Stocks. You can own shares of any company listed in one of the stock exchanges. Many people go through a brokerage such as Charles Schwab or Fidelity, which charges you a fee for buying or selling shares. Do some research and decide on the brokerage that is right for you. They almost always have the capability for you to research the stock you would like to purchase and actually purchase it at the time of your choosing. One option available is to purchase at Market Price, or you can have a Limit Order. The next question is which stock you should buy. Again, do some research, ask a lot of questions, talk with people you trust, talk with some people in the company itself if you have to. Personally, I pick stocks that I intend to keep for the long haul and stocks in companies that I know hold long term promise in sales, growth, return on equity (ROE), return on assets (ROA), return on investments (ROI) and cash flow.

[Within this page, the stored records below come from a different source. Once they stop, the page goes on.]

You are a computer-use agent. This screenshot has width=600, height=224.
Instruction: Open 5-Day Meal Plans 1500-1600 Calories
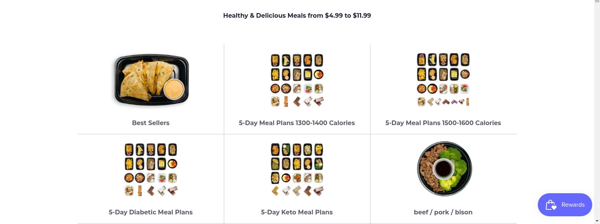[x=443, y=123]
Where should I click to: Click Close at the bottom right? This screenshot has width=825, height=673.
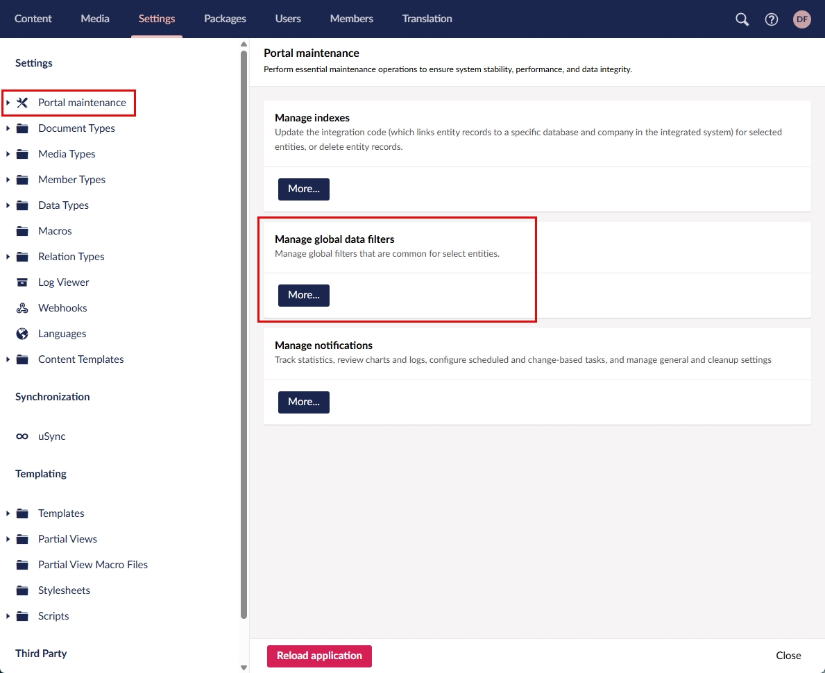click(x=788, y=656)
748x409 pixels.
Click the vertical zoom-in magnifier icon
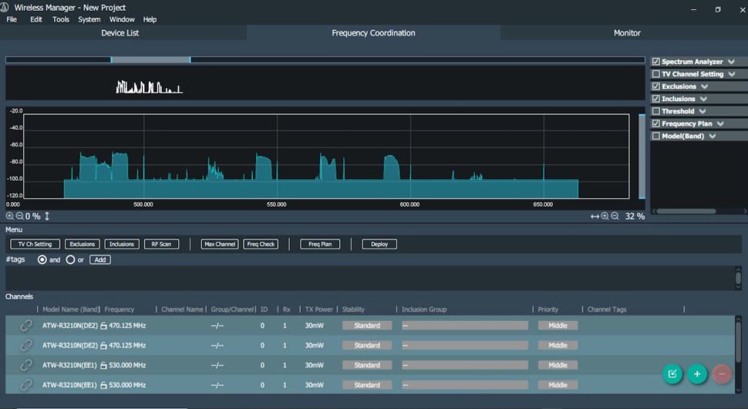[x=10, y=217]
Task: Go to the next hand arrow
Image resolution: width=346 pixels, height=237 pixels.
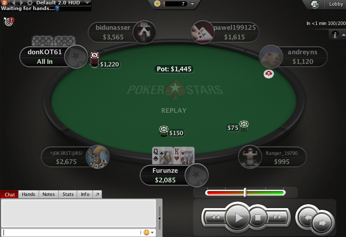Action: (322, 223)
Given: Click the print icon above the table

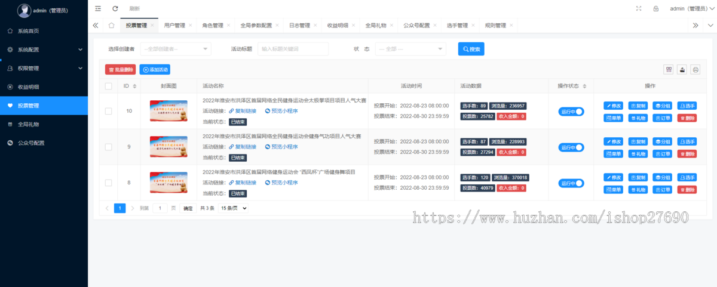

One easy way, if you simply do not know which to pick, is to build a portfolio that mirrors the S&P 500.
Mutual Funds. A mutual fund is a company that pools money from many investors and invests the money in stocks, bonds, short-term money-market instruments, or other securities. Mutual funds come in several varieties: index funds, stock funds, bond funds, and money market funds. Investing in mutual funds a less risky than owning the company stock itself primarily because a mutual fund is a pool of money and managed by a professional. In the past, there have been many good mutual funds that grew more and faster than the Dow Jones, for example. Alas, they were so popular that they are now closed to new investors, but there are still many good ones out there from which to choose. A final note - check for management fees ("12b-1" fees or charge loads are some that come to mind); many do not charge a fee and those that do charge one does not necessarily mean they are better.
401(k). If you are lucky enough to work for a company that has a 401(k) plan, you should maximize your contributions here before putting any extra money into an IRA. This is particularly true if your company matches your contribution to any extent. There are several threads out there discussing the 401(k) vehicle.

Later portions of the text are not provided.